4 Genre Painting & Everyday Life

Genre painting allowed artists to portray the daily life within their community. Depictions of interior, domestic and street scenes were portrayed realistically or romanticized depending on the goals of the artist. Early 19th century American genre paintings have their European influences. As America was beginning to tell its story, genre painting became another voice and shaping agent of what it meant to be American.

American genre painting began in the 1850s; as art studios were established in major cities, artists were able to move away from pure portraiture to images of courtship, families and community life. When the Civil War began, images turned away from urban depictions to rural scenes. Many artists, distraught over the division in the nation, chose to focus on the past union and harmony of the country.

This theme continued through the late 19th and early 20th century as seen in the works of George A. Hays (1854-1945), who depicts a romanticized view of farming and agriculture, a staple in the American economy and a return to ordinary rural life.

## Set tasks
1. Name the kinds of scenes that the passage on genre painting says were portrayed realistically or romanticized depending on the goals of the artist.
2. Rewrite everything from "Genre painting allowed" down to "of the country." in the passage on genre painting, swapping "community" for "neighborhood".
Rely solely on the passage on genre painting.

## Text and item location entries
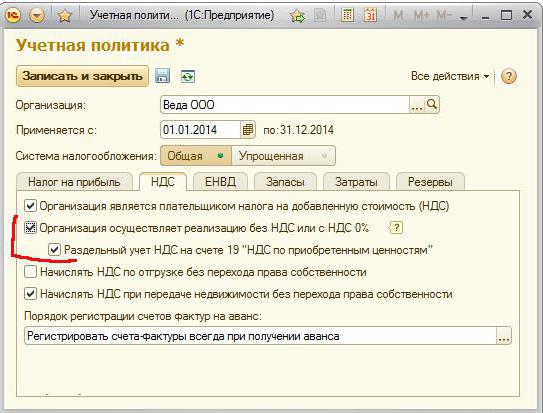Uncheck Раздельный учет НДС на счете 19
This screenshot has width=543, height=413.
54,250
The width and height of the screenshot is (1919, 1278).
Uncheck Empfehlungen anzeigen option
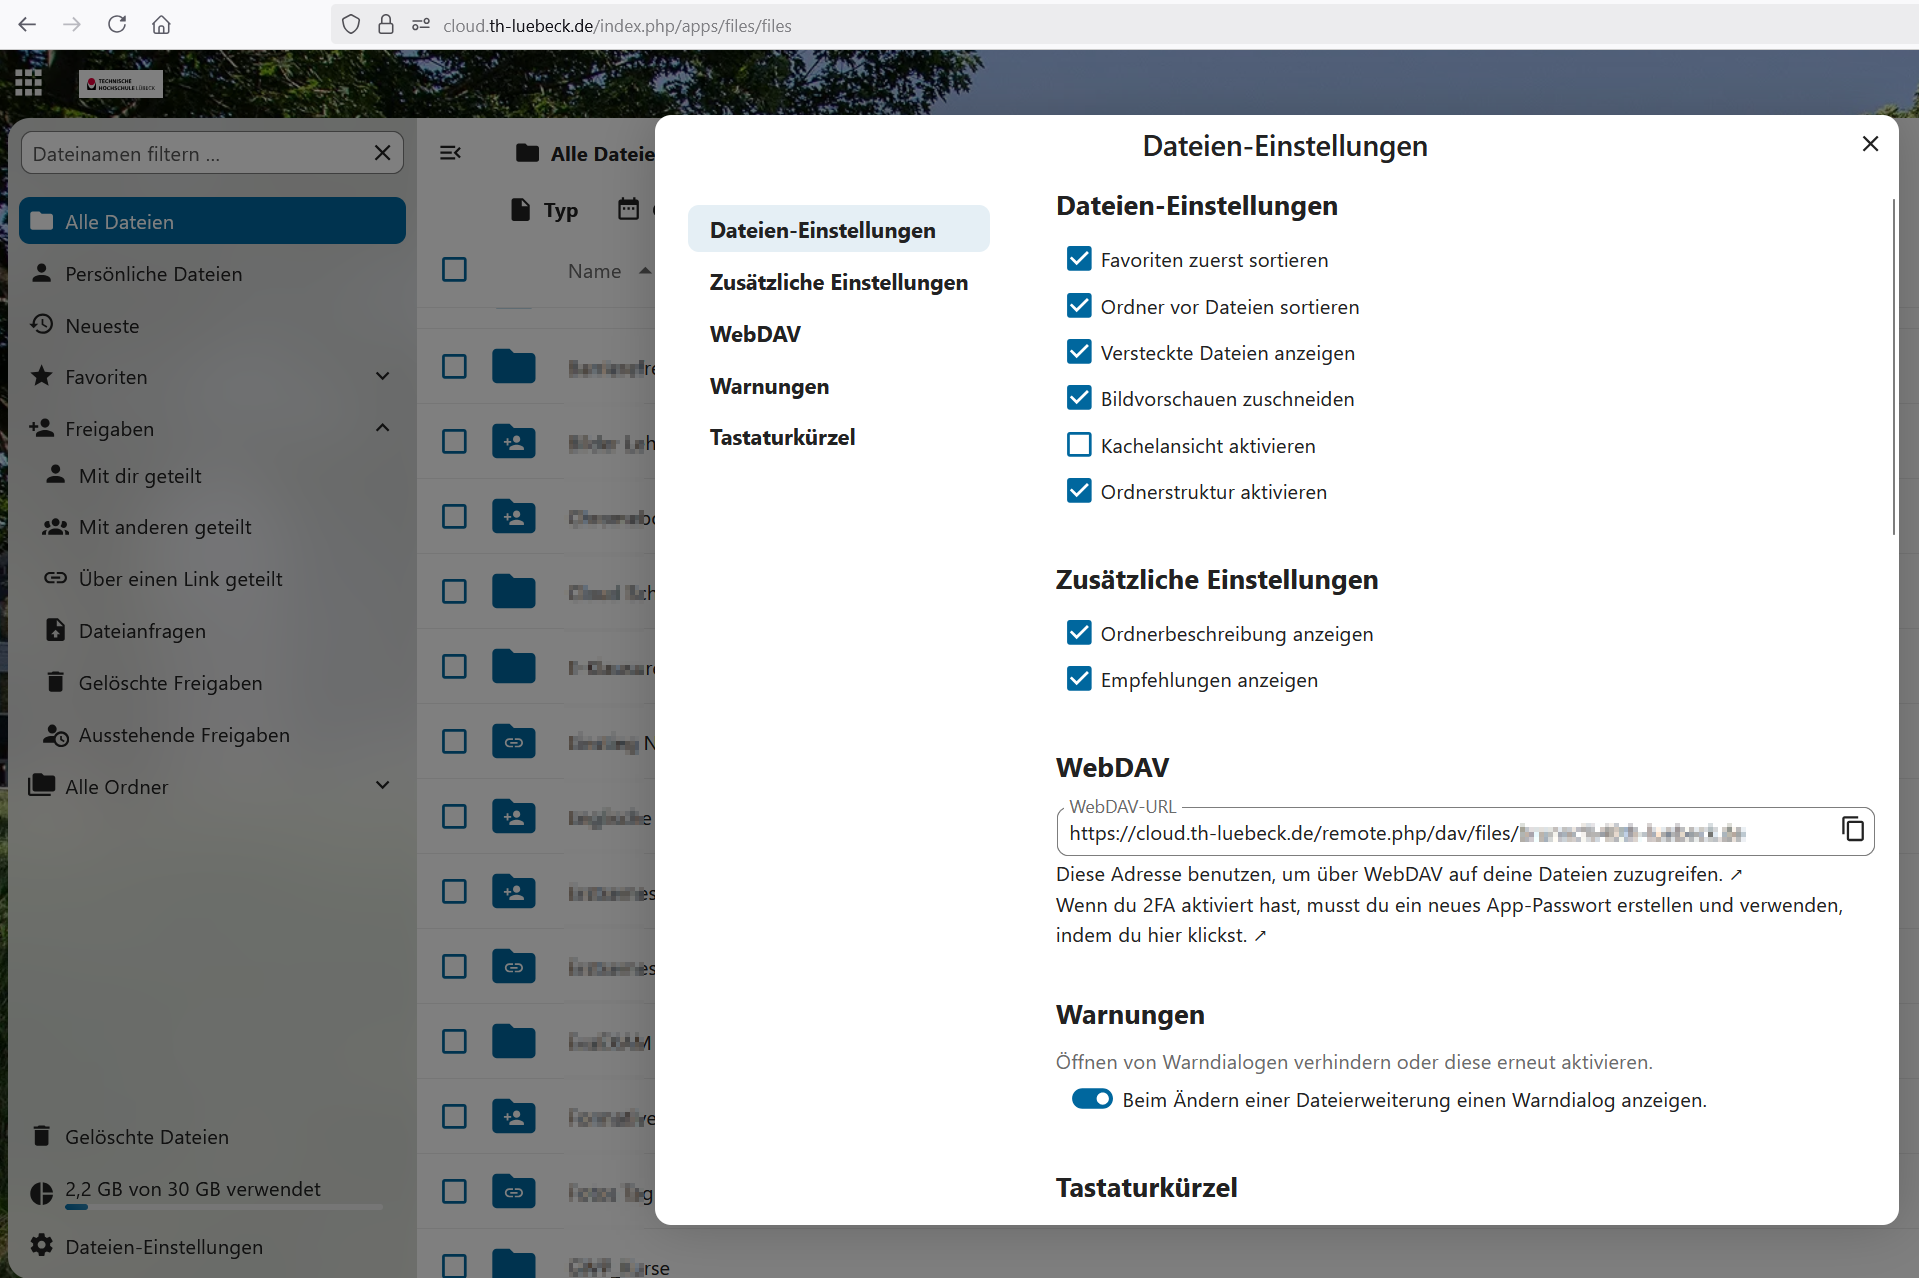point(1079,680)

## Answer list
1. Interior, domestic and street scenes.

2.
Genre painting allowed artists to portray the daily life within their neighborhood. Depictions of interior, domestic and street scenes were portrayed realistically or romanticized depending on the goals of the artist. Early 19th century American genre paintings have their European influences. As America was beginning to tell its story, genre painting became another voice and shaping agent of what it meant to be American.

American genre painting began in the 1850s; as art studios were established in major cities, artists were able to move away from pure portraiture to images of courtship, families and neighborhood life. When the Civil War began, images turned away from urban depictions to rural scenes. Many artists, distraught over the division in the nation, chose to focus on the past union and harmony of the country.